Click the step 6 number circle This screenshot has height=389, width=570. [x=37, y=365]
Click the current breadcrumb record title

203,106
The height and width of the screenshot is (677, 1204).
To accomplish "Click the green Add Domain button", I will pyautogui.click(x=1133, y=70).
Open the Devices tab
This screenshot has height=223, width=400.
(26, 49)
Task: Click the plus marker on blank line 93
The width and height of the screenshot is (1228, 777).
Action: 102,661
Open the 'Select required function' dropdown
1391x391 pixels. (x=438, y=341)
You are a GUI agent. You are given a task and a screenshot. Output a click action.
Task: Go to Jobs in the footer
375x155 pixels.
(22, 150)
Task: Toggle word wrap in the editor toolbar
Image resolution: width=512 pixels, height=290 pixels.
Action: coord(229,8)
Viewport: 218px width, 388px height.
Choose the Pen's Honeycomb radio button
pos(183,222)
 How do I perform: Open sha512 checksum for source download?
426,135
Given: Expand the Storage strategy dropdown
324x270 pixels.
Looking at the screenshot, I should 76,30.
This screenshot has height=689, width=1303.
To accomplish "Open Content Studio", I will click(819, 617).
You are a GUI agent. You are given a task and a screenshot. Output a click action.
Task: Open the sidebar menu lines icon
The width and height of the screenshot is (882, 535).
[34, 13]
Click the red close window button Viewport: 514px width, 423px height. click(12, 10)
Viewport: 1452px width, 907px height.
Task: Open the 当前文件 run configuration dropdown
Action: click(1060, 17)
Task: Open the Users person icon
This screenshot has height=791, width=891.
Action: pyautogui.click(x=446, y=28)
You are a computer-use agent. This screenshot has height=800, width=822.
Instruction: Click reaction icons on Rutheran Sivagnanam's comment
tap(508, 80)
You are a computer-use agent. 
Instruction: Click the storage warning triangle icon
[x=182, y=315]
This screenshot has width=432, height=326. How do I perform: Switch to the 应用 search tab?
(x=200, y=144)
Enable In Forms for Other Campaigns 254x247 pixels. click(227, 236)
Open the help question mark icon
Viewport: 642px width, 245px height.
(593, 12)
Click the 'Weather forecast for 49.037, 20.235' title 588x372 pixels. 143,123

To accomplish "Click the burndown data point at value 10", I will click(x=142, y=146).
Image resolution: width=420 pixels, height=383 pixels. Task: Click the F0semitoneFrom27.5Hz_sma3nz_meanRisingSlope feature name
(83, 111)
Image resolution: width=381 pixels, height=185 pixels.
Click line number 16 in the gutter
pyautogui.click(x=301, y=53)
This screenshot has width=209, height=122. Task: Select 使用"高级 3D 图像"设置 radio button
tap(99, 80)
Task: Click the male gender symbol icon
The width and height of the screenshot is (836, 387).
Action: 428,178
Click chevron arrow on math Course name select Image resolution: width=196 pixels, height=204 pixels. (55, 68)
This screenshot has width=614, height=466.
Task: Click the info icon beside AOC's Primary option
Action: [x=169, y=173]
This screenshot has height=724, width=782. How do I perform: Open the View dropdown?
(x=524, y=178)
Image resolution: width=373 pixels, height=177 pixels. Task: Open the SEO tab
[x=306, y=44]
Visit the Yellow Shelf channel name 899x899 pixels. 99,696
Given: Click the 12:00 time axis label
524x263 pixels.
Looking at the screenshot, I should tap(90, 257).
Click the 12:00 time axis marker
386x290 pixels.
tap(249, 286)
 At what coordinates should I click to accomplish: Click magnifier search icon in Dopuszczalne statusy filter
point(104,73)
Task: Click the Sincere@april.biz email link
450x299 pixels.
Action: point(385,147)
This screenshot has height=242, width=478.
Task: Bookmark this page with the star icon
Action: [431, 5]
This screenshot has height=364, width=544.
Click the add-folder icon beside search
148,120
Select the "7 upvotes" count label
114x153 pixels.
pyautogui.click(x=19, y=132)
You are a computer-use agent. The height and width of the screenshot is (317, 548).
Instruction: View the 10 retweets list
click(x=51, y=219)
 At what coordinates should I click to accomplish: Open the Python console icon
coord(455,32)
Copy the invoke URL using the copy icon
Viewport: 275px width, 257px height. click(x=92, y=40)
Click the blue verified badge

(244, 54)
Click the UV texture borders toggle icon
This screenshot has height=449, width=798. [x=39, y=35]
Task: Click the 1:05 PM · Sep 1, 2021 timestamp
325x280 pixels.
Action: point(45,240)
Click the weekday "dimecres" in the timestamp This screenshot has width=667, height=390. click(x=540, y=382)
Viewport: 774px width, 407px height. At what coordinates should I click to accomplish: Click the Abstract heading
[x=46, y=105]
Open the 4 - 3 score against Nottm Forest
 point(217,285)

◆ ◆ ◆ ◆ ◆

### STATED TASK
Rewrite everything from the line containing "Click the weekday" down to the end of the items as a JSON list of strings, one string per line, with blank lines left out.

### ANSWER FOR THIS EXERCISE
[
  "Click the weekday \"dimecres\" in the timestamp This screenshot has width=667, height=390. click(x=540, y=382)",
  "Viewport: 774px width, 407px height. At what coordinates should I click to accomplish: Click the Abstract heading",
  "[x=46, y=105]",
  "Open the 4 - 3 score against Nottm Forest",
  " point(217,285)"
]